Si la tentation existe, en droit ce ne sera plus possible. Les départements ne devront plus financer des outils de développement économique. A moins qu'ils disent que ce sont des outils d'aménagement. En effet, les frontières entre l'économie et l'aménagement sont assez floues. Quand une collectivité crée une zone d'activité et quand elle intervient dans le domaine de l'immobilier d'entreprise, son action relève-t-elle de l'économie ou de l'aménagement ? C'est assez ambigu.

La région a son siège à Strasbourg. La capitale accueille aussi les réunions de la commission permanente et des commissions thématiques – sauf celles de la commission des finances qui ont lieu à Châlons-en-Champagne. Enfin, les séances plénières du conseil régional se tiennent à Metz. Ce n'est pas simple !

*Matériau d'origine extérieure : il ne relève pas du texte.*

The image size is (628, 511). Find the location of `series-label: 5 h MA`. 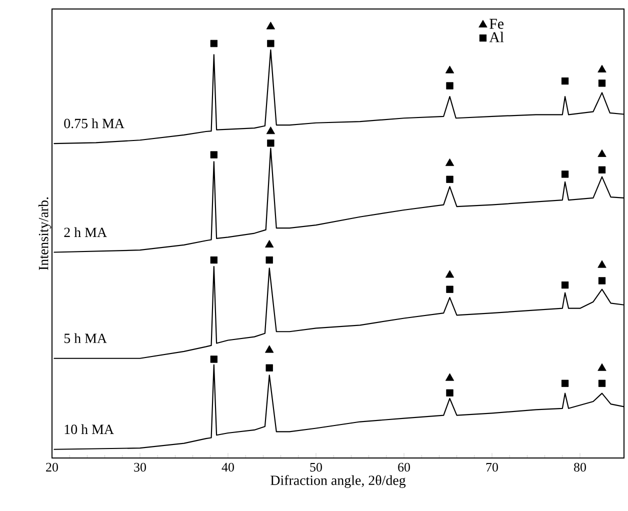

series-label: 5 h MA is located at coordinates (86, 338).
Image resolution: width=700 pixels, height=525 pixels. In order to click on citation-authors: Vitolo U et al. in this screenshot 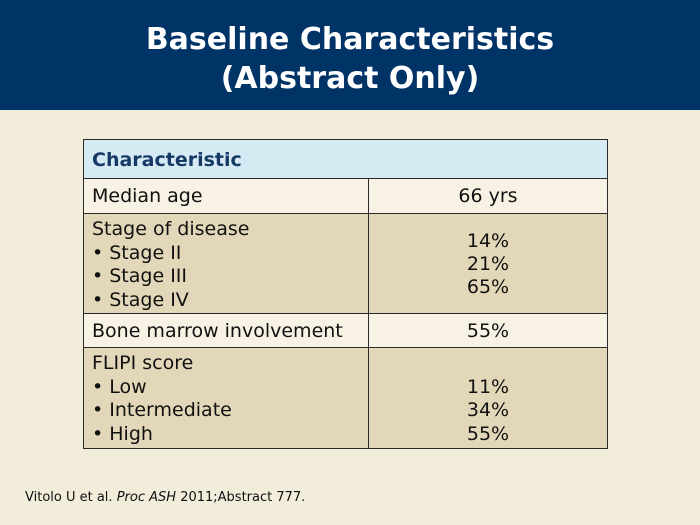, I will do `click(69, 498)`.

Non, ce n'est pas compliqué et ce choix a très vite fait l'objet d'un consensus. Les maires des villes concernées considèrent que c'est un bon "deal".

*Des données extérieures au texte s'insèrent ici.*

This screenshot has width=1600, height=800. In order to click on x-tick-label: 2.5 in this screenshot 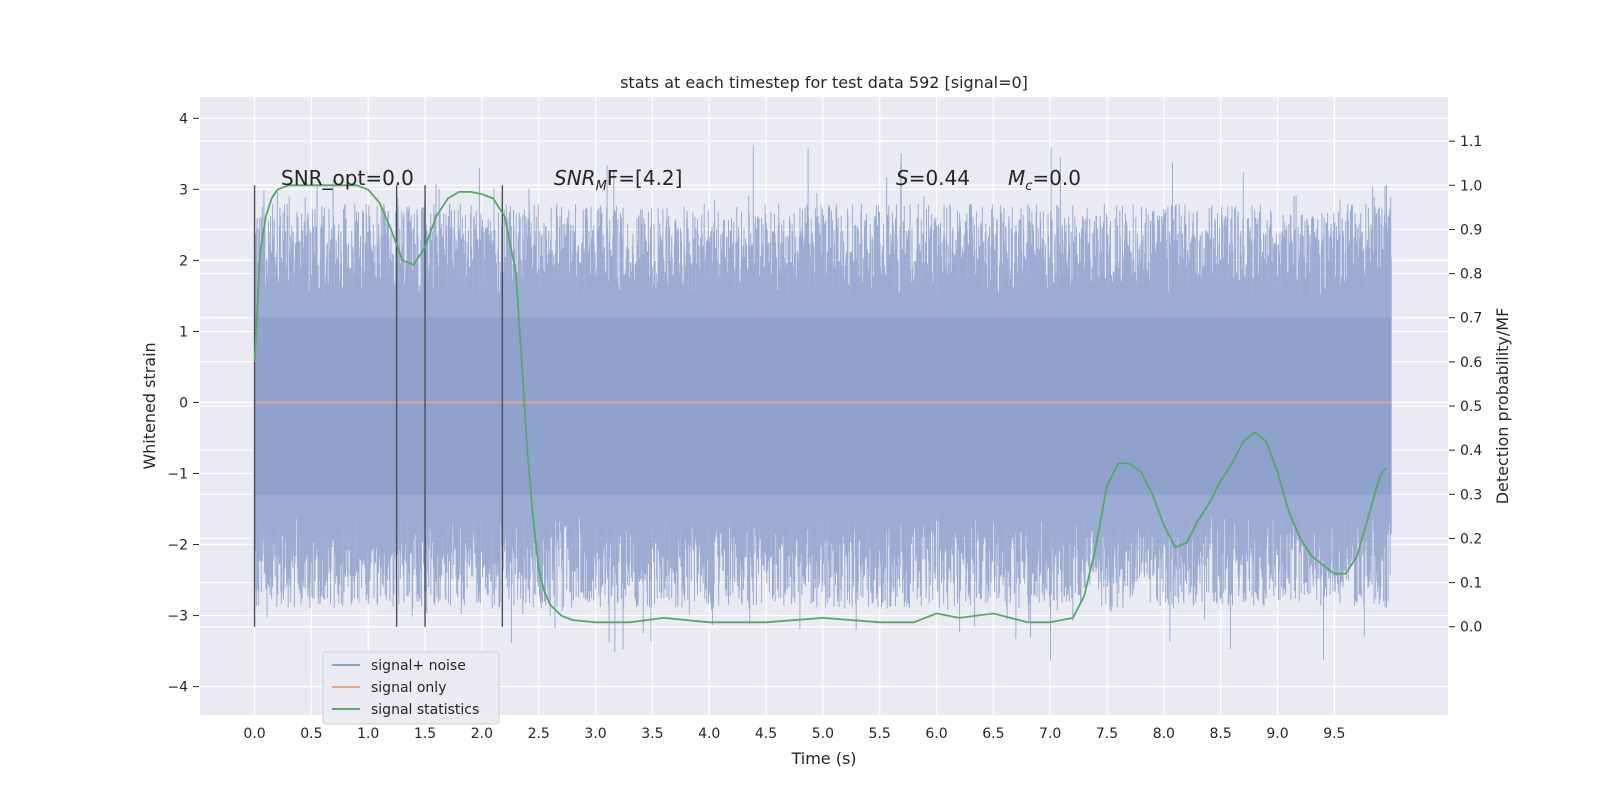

Qu'en pensent les élus de Troyes, ville qui se trouve à l'extrémité ouest de la région ?

Ils ont le sentiment que la région s'occupe plus de leur ville aujourd'hui que lorsqu'ils se trouvaient en Champagne-Ardenne. Troyes était alors vraiment une ville éloignée et le département de l'Aube était quasiment plus mobilisé que la région sur des questions qui relèvent de l'échelon régional, comme l'université. De ce fait, les élus de Troyes sont de ceux qui sont les plus positifs par rapport aux actions de la région Grand Est. Ce que je dis est d'ailleurs vrai pour d'autres villes, comme Charleville-Mézières.

Quel rôle la conférence territoriale de l'action publique (CTAP) va-t-elle jouer dans la concertation entre les collectivités territoriales du Grand Est ?

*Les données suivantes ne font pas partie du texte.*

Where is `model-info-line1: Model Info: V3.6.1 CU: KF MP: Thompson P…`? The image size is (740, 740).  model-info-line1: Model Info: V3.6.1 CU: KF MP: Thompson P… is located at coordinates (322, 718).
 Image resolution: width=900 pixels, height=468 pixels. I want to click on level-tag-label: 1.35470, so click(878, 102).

Le président de la région a réuni la commission une seule fois jusqu'à présent et le fera une deuxième fois à l'automne. Lors de la réunion, environ 150 personnes sont autour de la table. C'est l'occasion d'informer les acteurs présents et quelques-uns d'entre eux peuvent exprimer une remarque. La CTAP est donc un lieu d'information générale inter-collectivités. Dans l'Est, nous avons une attitude très légitimiste: puisque la CTAP existe dans la loi, nous la réunissons. Mais, heureusement que, pour la concertation, nous avons d'autres outils plus performants ! Nous organisons ainsi des réunions spécifiques, une fois avec les présidents de conseils départementaux, une autre fois avec les maires de certaines villes, ou avec les présidents des chambres de commerce, etc.